MATERIAL FOR THIS EXERCISE:

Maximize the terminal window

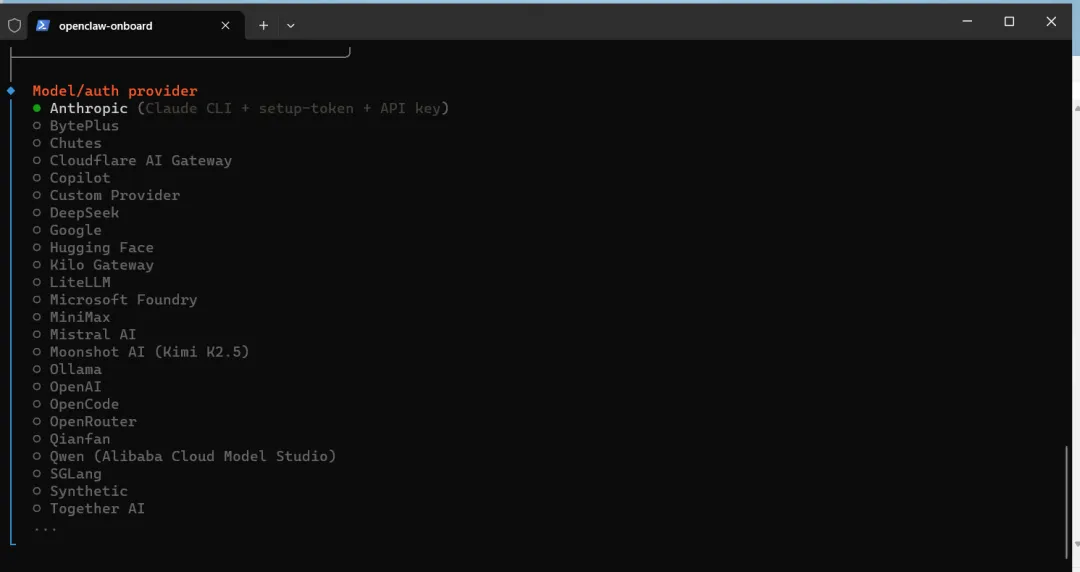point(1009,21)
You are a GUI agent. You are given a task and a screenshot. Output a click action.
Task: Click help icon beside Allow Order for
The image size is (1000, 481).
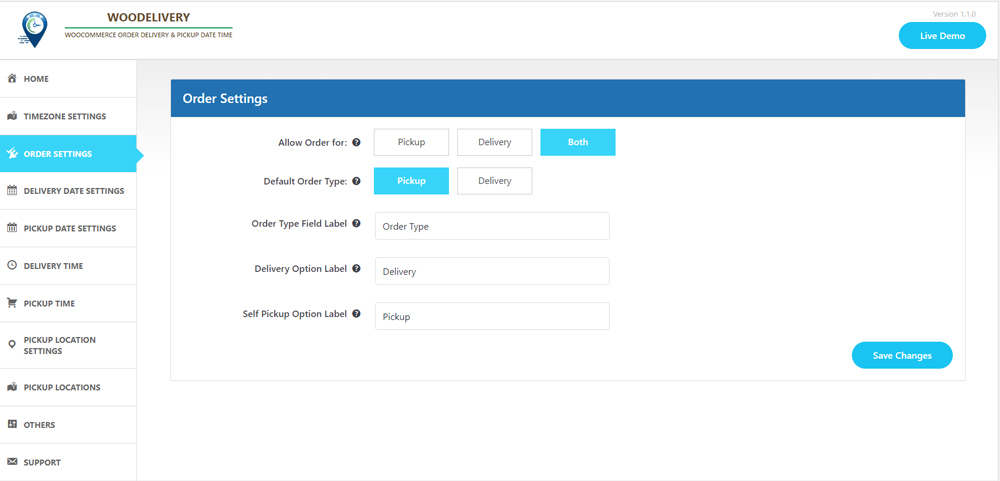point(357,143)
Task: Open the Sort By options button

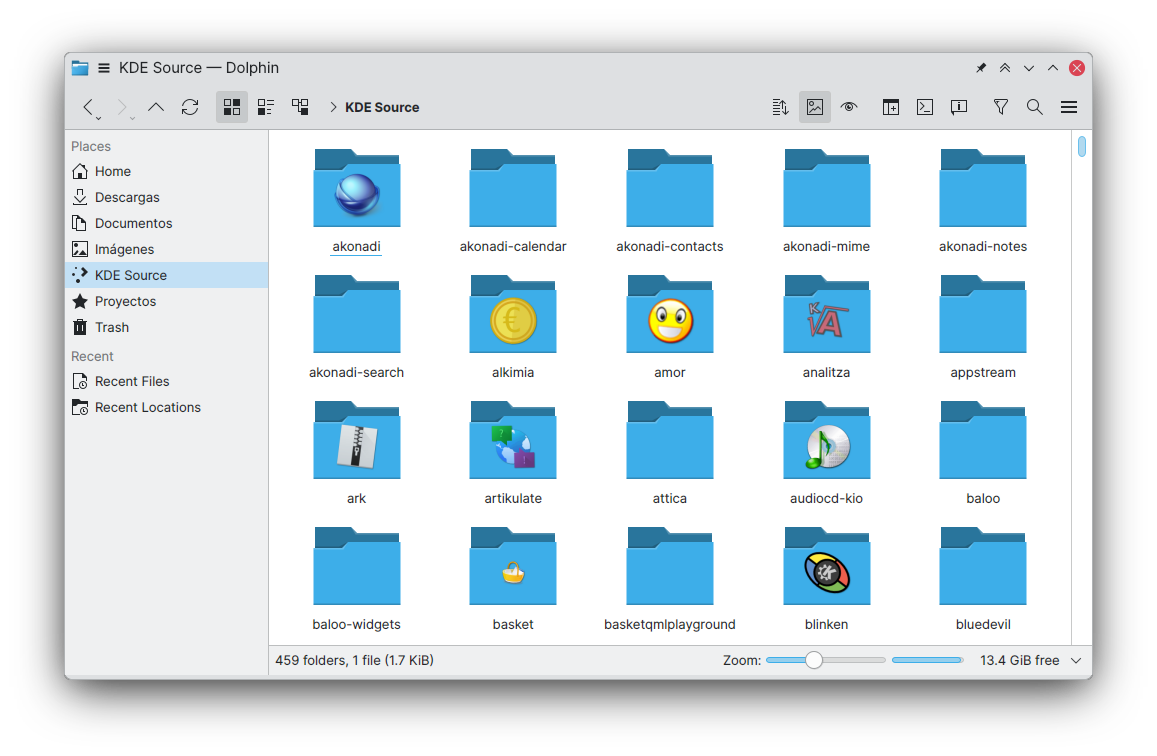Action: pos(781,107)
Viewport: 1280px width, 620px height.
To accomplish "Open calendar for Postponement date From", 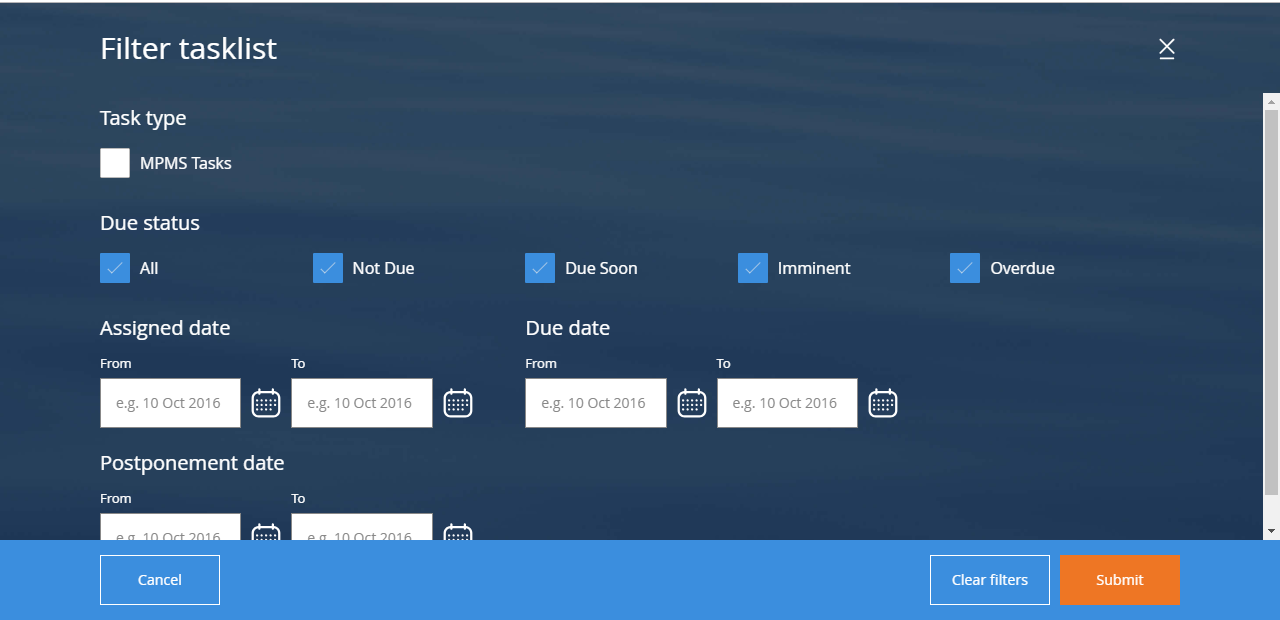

THE REQUEST: Recast the material from the line with "Task: Open the Sort By options button" through the end as a JSON list of strings, with one string per line. Omit blank lines and leave out the pictures.

ANSWER IN FULL:
[
  "Task: Open the Sort By options button",
  "Action: pos(781,107)",
  "Viewport: 1280px width, 620px height.",
  "To accomplish \"Open calendar for Postponement date From\", "
]